# Data 620 Assignment: Graph Visualization

Jithendra Seneviratne, Sheryl Piechocki 

June 7, 2020

In [7]:
import networkx as nx
import pandas as pd
import matplotlib.pyplot as plt

The data used in this graph visualization assignment is the power grid of the western United States.  In this data a node is a transformer, generator, or substation and the edges are the power transmission lines.  It is an undirected network.  Power grid network analysis is important because failures at one node or interruptions in one edge, can have wide reaching effects causing power outages for thousands or millions of customers.  In this assignment we take a look at some basic information about this power grid network.

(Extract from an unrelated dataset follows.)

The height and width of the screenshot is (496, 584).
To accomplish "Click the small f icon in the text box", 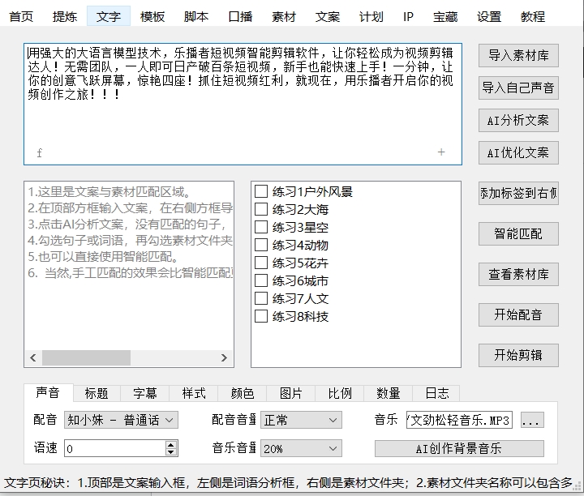I will tap(39, 153).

The data is available here: http://networkdata.ics.uci.edu/data/power/
D. J. Watts and S. H. Strogatz, "Collective dynamics of 'small-world' networks", *Nature* 393, 440-442 (1998).

In [8]:
G = nx.read_gml('power.gml', label='id')

#### Graph Nodes

Get the number of nodes in the graph.  The network has 4,941 nodes.  These are transformers, generators, or substations.

In [9]:
G.number_of_nodes()

4941

#### Graph Edges

Get the number of edges in the graph.  There are 6,594 edges in the network.

In [10]:
G.number_of_edges()

6594

#### Graph Connectedness

Check if the graph is connected.  The power network is connected.  This means every node can be reached via some path from every other node.

In [11]:
nx.is_connected(G)

True

#### Graph Diameter

Get the diameter of the graph.  The diameter of the graph is 46.  The maximum shortest path between any two nodes is 46. 

In [12]:
diam = nx.diameter(G)
diam

46

#### Graph Center

Get the center of the graph.  Node 1125 is the center of the graph, where the radius is equal to the eccentricity.

In [13]:
cent = nx.center(G)
cent

[1125]

#### Shortest Paths

We can find the shortest paths to nodes from the center. Among all shortest paths from node 1125 to others, the distance between note 1125 and node 699 is the greatest.


In [14]:
p = nx.shortest_path(G, source=1125) # target not specified
end = list(p)[-1]
p[end]

[1125,
 1476,
 1308,
 2594,
 2605,
 2606,
 2528,
 2543,
 4219,
 4164,
 4207,
 4206,
 4199,
 3785,
 3781,
 726,
 652,
 584,
 672,
 671,
 637,
 728,
 698,
 699]

#### Max Degrees

Get the node with the maximum degrees.  Node 2553 has the most degrees.  It has 19 degrees, meaning it has 19 neighbors.

In [15]:
deg = nx.degree(G)
max_deg = sorted(deg, key=lambda x: x[1], reverse=True)[0]
max_deg

(2553, 19)

#### Degree Centrality

Get the node with the maximum degree centrality.  Node 2553 has the maximum degree centrality of 0.003846.  Degree centrality of a node is the number of degrees of the node divided by one less than the total number of nodes. In a power grid this node is critical, because if this transformer breaks down, the it can have an impact on many other nodes.

In [16]:
deg_cent = nx.degree_centrality(G)
max_cent = sorted(deg_cent.items(), key=lambda x: x[1], reverse=True)[0]
max_cent

(2553, 0.003846153846153846)

#### Closeness Centrality 

Closeness centrality is based on the shortest paths across all nodes. If the nodes with greatest closeness centrality are loaded correctly, we can minimize cost.

In [68]:
close_cent = nx.closeness_centrality(G)
max_close_cent = sorted(close_cent.items(), key=lambda x: x[1], reverse=True)[0]
max_close_cent

(1308, 0.08182330142114155)

#### Betweenness Centrality

Betweenness centrality looks at the number of times a node acts as a bridge along the shortest path across two other nodes. This is in many ways related to closeness centrality

In [67]:
bet_cent = nx.betweenness_centrality(G)
max_bet_cent = sorted(bet_cent.items(), key=lambda x: x[1], reverse=True)[0]
max_bet_cent

(4164, 0.28841562147939626)

#### Plotting Highest Degree Node with Network

Here is node 2553 and its immediate neighbors (plotted using Gephi).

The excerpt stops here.